PubMed's built-in My NCBI alerts are a good start — but they have real limitations. They only cover PubMed, abstracts can be dense and time-consuming to read, and there's no way to filter by relevance. Here's how to do it better.
The problem with PubMed's built-in alerts
PubMed's My NCBI email alert system has been around since 2002. For its era, it was groundbreaking. For 2026, it shows its age. The core limitations are:
- PubMed only.Preprints on arXiv and bioRxiv, papers in Semantic Scholar, and non-biomedical research in OpenAlex or Europe PMC don't show up.
- No summaries. You get titles and authors. Reading every abstract to figure out which papers matter is slow and exhausting.
- No relevance filtering.A broad keyword like "CRISPR" returns hundreds of results — many unrelated to your specific sub-question.
- No preprint detection.You won't see a paper until it's formally published in PubMed — often 6–12 months after it first appears as a preprint on bioRxiv.

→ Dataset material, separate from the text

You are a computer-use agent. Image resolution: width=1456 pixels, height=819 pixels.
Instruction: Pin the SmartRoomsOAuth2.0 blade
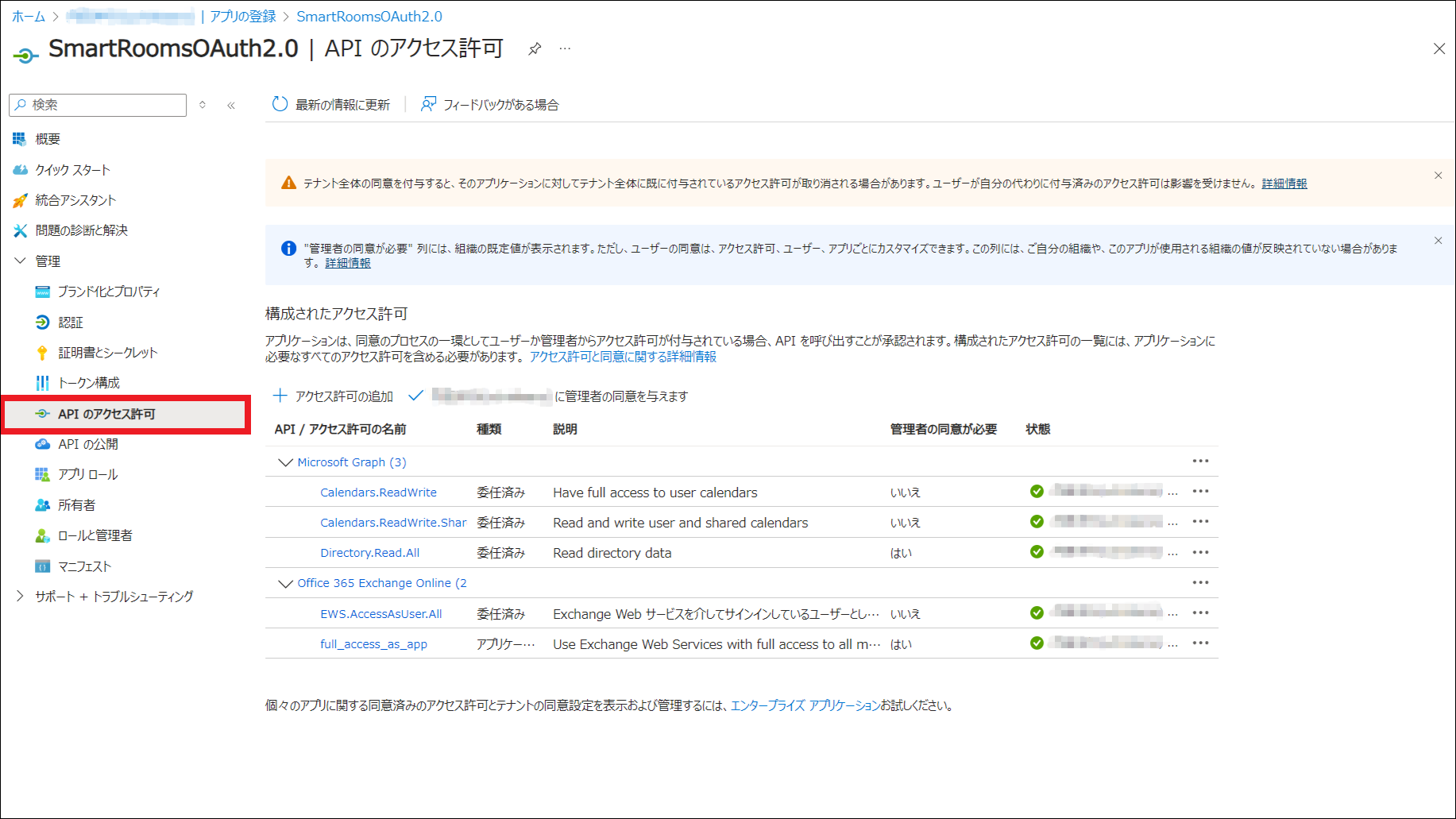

What a modern research alert service looks like
A good 2026 alternative to My NCBI alerts should do the following:
- Monitor multiple databases — not just PubMed
- Write AI summaries so you can evaluate papers in 30 seconds, not 5 minutes
- Label preprints clearly so you always know the peer-review status
- Deduplicate across sources — if a paper appears in both PubMed and Semantic Scholar, you should only see it once
- Let you schedule delivery: daily, a few times per week, or weekly
- Let you follow specific authors, not just keywords
How to set up AI-powered research alerts with Novarum Scholar
Novarum Scholar monitors five databases simultaneously — PubMed, arXiv, OpenAlex, Europe PMC, and Semantic Scholar — and delivers a curated digest with AI-written summaries for each paper. Setup takes about 2 minutes.
Step 1: Create an account
Go to novarumscholar.com/signup. The free plan gives you one keyword and weekly delivery — no credit card required.
Step 2: Enter your research keyword
Use specific terms for best results. "Phosphorus cycling freshwater lakes" performs better than "phosphorus" alone. You can add OR terms to broaden coverage, or exclusion terms to narrow it.
Step 3: Choose your delivery schedule
Pick the days and time you want your digest. Most researchers choose Monday–Friday at 8 or 9 AM — so new papers arrive when you sit down to work, not buried in weekend email.
What an AI-summarized digest looks like
Each paper in your digest comes with a 2–3 sentence AI summary written by Claude (Anthropic). The summary explains what the study found and why it matters — not just what it measured. This lets you scan 10–15 papers in under 3 minutes and decide which 2–3 deserve a deep read.
Papers are labeled: Open Access (freely readable), Restricted Access (subscription required), or Preprint (not yet peer-reviewed). So you know before you click.
PubMed My NCBI vs. Novarum Scholar: a quick comparison
| Feature | PubMed My NCBI | Novarum Scholar |
|---|---|---|
| Databases covered | PubMed only | PubMed + arXiv + OpenAlex + Europe PMC + Semantic Scholar |
| AI summaries | No | Yes — Claude-written per paper |
| Preprint detection | No | Yes — labeled clearly |
| Author alerts | No | Yes |
| Deduplication | N/A | Yes — no repeated papers |
| Custom schedule | Limited | Any day + time by timezone |
| Price | Free | Free plan + paid from $5/mo |
The bottom line
PubMed's My NCBI alerts are free and fine for casual tracking. But if staying current with your field is genuinely important to your work — and for most researchers it is — a multi-database, AI-summarized digest will save you hours every month and catch papers you'd otherwise miss.